# Porsche brakes custom setup for a MK4?



## FLYGTI325 (Sep 14, 2003)

what would I need? Are there only specific calipers that will work? does anyone know if ECS sells the parts from the kits individually?


----------



## TeemuM (Feb 10, 2006)

*Re: Porsche brakes custom setup for a MK4? (FLYGTI325)*

Im using R32 rotor and Porsche GT3 caliper in my Audi S3. Im mounting calipers with custom caliper carriers and use longer brake hoses.


----------



## jamesb (Mar 14, 2001)

*Re: Porsche brakes custom setup for a MK4? (FLYGTI325)*

ECS does not sell any of the parts. just the complete kit. Momentum used to sell just the brackets for the boxster brakes with a 12.3 rotor but not sure if they do anymore.


----------



## seesquared (May 4, 2004)

*Re: Porsche brakes custom setup for a MK4? (jamesb)*


_Quote, originally posted by *jamesb* »_ECS does not sell any of the parts. just the complete kit. Momentum used to sell just the brackets for the boxster brakes with a 12.3 rotor but not sure if they do anymore.

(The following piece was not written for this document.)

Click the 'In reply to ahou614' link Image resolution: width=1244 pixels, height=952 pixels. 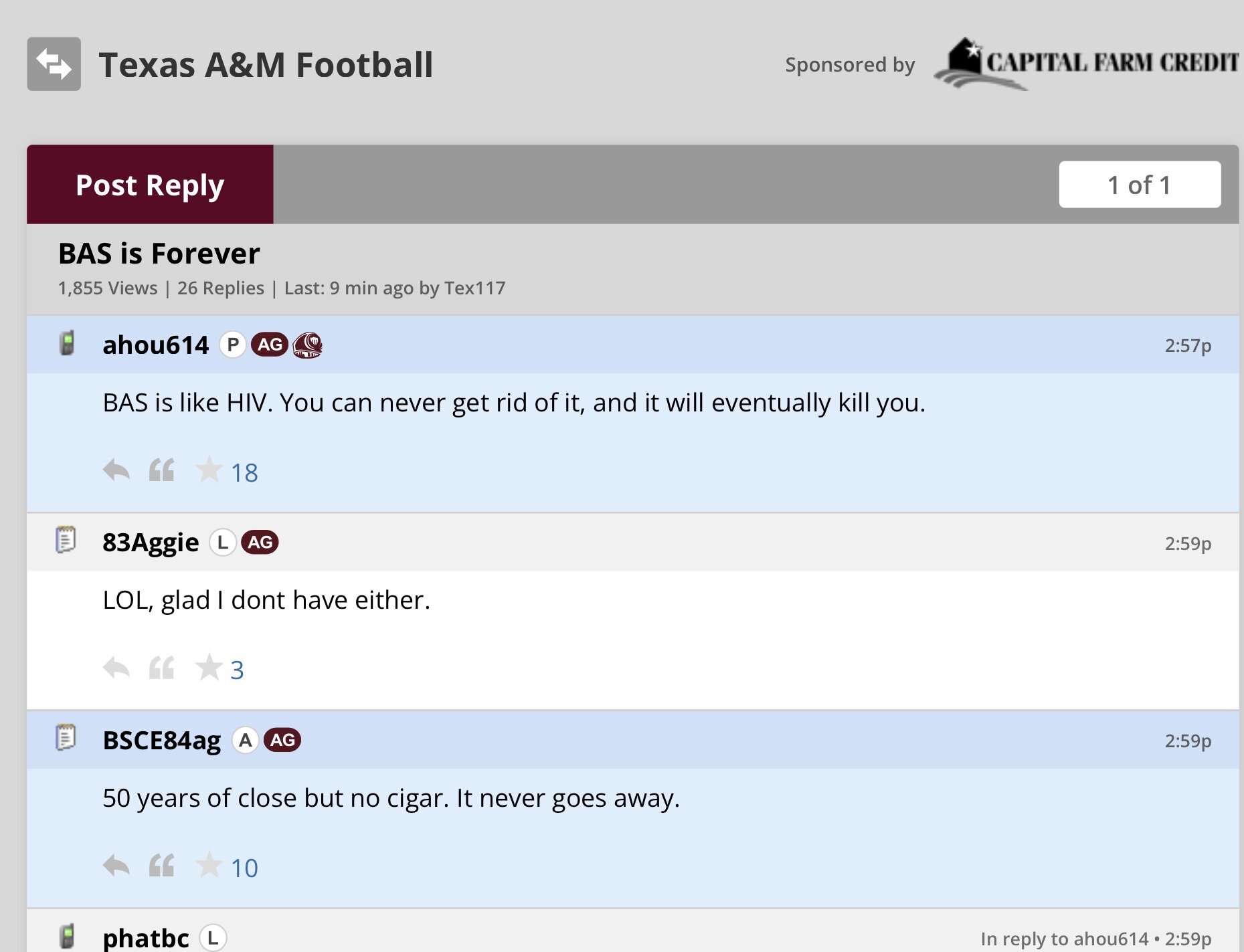click(1064, 939)
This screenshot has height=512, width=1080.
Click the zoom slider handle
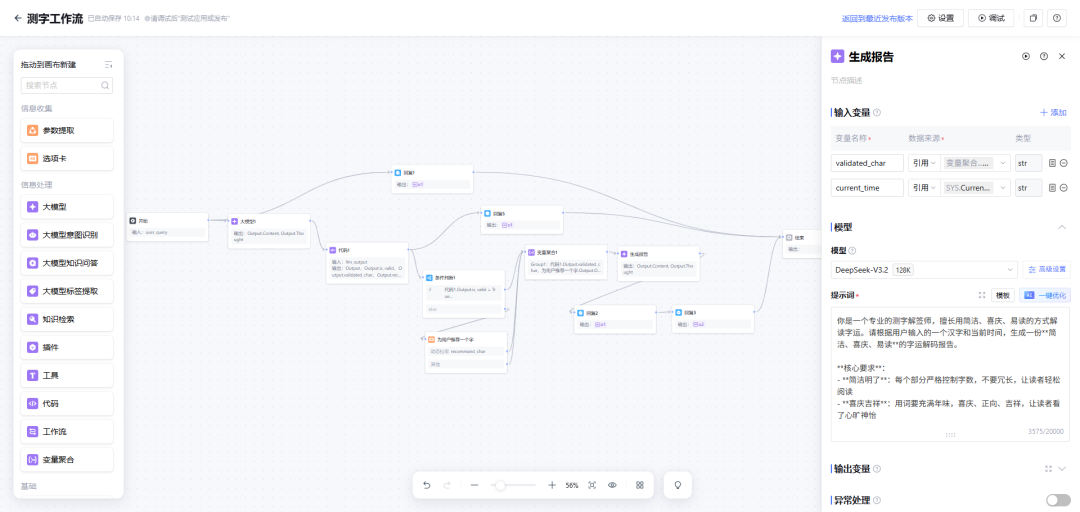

Neuspeed sells the carriers and 12.3" rotors as a kit and then you have to source the calipers on your own. 
http://www.neuspeed.com/produc...=1275


----------



## Doug_1.8t (Apr 3, 2005)

im lookin for a porsche brake setup on my mk4 too. im thinkin of doing vented discs in the back as well. if anyone knows off hand, how much will these calipers run me? i'll look a little more in the meantime


_Modified by Doug_1.8t at 6:23 PM 5-15-2006_


----------



## collins_tc (Dec 19, 2000)

*Re: (Doug_1.8t)*

ECS sells the rear calipers from the R32/GLI/20AE as separate parts or as kits (using an OE rotor or a larger floating rotor).
As for the front calipers, I know H2Sport.com sells a Porsche upgrade kit that utilizes an R32 rotor. You might be able to talk them into selling you the brackets separately.


----------



## Doug_1.8t (Apr 3, 2005)

cool thanks


----------